Potential regulation of uppP by BvgAS:

• Cell wall synthesis and virulence:

  • As uppP is essential for cell wall synthesis, its expression might be coordinated with virulence factor expression

  • The integrity of the cell envelope is critical during infection, suggesting potential co-regulation with virulence factors

• Bvg phases and bacterial persistence:

  • The Bvg- phase has been implicated in bacterial persistence and environmental survival

  • uppP's role in maintaining cell wall integrity could make it important in both phases:

    • Bvg+ phase: Supporting active growth during infection

    • Bvg- phase: Maintaining cell wall integrity during persistence

• Experimental approach to investigate BvgAS regulation of uppP:

  • Compare uppP expression in wild-type, Bvg+ phase-locked, and Bvg- phase-locked mutants

  • Analyze uppP promoter for potential BvgA binding sites

  • Perform chromatin immunoprecipitation (ChIP) to detect BvgA binding to the uppP promoter

  • Use reporter gene fusions to measure uppP expression under different Bvg-modulating conditions

The conservation of bvgA and bvgS homologs throughout Bordetella species, including animal-associated and environmental species , suggests that this regulatory system might influence uppP expression in B. avium as well.

How does the lipid environment affect the enzymatic activity of recombinant uppP?
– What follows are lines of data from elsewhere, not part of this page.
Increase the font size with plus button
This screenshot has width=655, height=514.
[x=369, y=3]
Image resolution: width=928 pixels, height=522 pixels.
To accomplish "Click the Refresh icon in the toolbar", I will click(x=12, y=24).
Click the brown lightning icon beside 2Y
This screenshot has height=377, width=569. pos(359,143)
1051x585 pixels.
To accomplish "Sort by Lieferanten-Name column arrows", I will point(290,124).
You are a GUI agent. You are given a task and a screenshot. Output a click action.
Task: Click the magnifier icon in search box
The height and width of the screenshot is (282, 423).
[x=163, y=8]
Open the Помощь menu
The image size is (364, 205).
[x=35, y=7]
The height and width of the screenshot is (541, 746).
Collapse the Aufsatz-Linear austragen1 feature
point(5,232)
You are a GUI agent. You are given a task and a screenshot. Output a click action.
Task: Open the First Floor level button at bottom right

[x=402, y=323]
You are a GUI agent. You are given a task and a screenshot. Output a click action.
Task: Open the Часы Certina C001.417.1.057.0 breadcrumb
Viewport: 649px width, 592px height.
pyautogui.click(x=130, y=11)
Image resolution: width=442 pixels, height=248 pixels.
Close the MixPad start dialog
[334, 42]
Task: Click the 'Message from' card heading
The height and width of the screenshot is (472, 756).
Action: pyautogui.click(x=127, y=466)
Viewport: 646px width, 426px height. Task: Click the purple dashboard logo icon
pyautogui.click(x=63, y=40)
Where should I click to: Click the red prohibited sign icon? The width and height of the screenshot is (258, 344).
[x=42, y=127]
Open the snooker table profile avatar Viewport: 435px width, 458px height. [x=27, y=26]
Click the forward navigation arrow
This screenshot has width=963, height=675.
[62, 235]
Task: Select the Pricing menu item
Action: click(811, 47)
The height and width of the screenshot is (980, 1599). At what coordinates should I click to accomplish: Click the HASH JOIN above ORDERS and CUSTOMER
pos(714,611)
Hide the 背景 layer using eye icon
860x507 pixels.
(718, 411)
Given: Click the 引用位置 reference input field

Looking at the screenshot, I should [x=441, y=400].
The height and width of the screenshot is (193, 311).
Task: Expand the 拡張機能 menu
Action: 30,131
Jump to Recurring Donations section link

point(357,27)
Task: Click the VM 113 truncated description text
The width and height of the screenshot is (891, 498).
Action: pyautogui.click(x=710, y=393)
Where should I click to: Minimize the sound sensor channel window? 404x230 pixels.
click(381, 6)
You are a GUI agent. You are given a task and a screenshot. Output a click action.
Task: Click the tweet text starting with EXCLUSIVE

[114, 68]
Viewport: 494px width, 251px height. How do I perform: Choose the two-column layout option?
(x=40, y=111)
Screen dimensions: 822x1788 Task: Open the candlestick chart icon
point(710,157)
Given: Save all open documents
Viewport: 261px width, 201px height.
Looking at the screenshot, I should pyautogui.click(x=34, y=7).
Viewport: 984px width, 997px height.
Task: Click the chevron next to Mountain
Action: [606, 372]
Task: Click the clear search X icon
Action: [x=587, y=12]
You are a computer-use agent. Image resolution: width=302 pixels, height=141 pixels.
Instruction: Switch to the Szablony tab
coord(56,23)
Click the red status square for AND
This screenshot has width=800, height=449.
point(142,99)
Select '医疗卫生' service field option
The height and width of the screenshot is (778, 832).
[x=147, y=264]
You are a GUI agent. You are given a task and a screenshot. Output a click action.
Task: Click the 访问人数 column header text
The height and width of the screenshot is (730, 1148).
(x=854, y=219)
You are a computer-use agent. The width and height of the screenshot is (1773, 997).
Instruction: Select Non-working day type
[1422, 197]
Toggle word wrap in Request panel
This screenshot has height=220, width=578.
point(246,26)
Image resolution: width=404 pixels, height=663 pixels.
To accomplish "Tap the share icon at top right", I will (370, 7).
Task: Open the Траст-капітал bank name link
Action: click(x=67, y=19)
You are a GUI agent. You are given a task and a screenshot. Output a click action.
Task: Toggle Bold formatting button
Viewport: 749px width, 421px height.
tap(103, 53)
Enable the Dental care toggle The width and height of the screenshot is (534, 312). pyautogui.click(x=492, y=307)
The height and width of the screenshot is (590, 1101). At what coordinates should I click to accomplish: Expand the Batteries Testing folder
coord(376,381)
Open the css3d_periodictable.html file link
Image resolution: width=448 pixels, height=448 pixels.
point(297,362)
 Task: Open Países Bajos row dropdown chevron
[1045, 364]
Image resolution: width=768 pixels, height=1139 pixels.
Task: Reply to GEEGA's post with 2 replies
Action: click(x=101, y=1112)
The lipid environment significantly impacts the activity of membrane proteins like uppP. Although the search results don't specifically address B. avium uppP in this context, evidence from related proteins provides insights:

Lipid dependencies of translocases and phosphatases:

• Detergent sensitivity:

  • MraY translocases (another enzyme family involved in bacterial cell wall synthesis) from Gram-negative bacteria show sensitivity to detergents

  • These enzymes require nanodiscs containing negatively charged lipids for optimal activity

  • As uppP is also an integral membrane protein from Gram-negative bacteria, it likely exhibits similar dependencies

• Reconstitution requirements:

  • For functional studies, uppP would ideally be reconstituted in a lipid environment mimicking its native membrane

  • Nanodiscs or liposomes containing a mixture of phospholipids found in bacterial membranes may preserve activity better than detergent micelles

Methodological approaches to study lipid effects:

• Protein reconstitution systems:

  • Nanodiscs: Disc-shaped phospholipid bilayers stabilized by membrane scaffold proteins

  • Liposomes: Spherical vesicles composed of phospholipids

  • Bicelles: Disc-shaped lipid assemblies composed of long-chain and short-chain phospholipids

• Lipid composition variables to test:

  • Phospholipid head group charge (negative, neutral, positive)

  • Acyl chain length and saturation

  • Presence of specific bacterial lipids (e.g., cardiolipin)

  • Membrane fluidity and thickness

• Activity assay in different lipid environments:

  • Standard assay: 50 mM Hepes (pH 7.0), 150 mM NaCl, 10 mM MgCl₂

  • Substitute detergent (DDM) with various lipid reconstitution systems

  • Measure activity using Malachite Green phosphate detection

  • Compare kinetic parameters (Km, kcat) across different lipid compositions

This kind of analysis would provide valuable insights into the optimal conditions for studying recombinant B. avium uppP and might reveal important aspects of its in vivo regulation and function.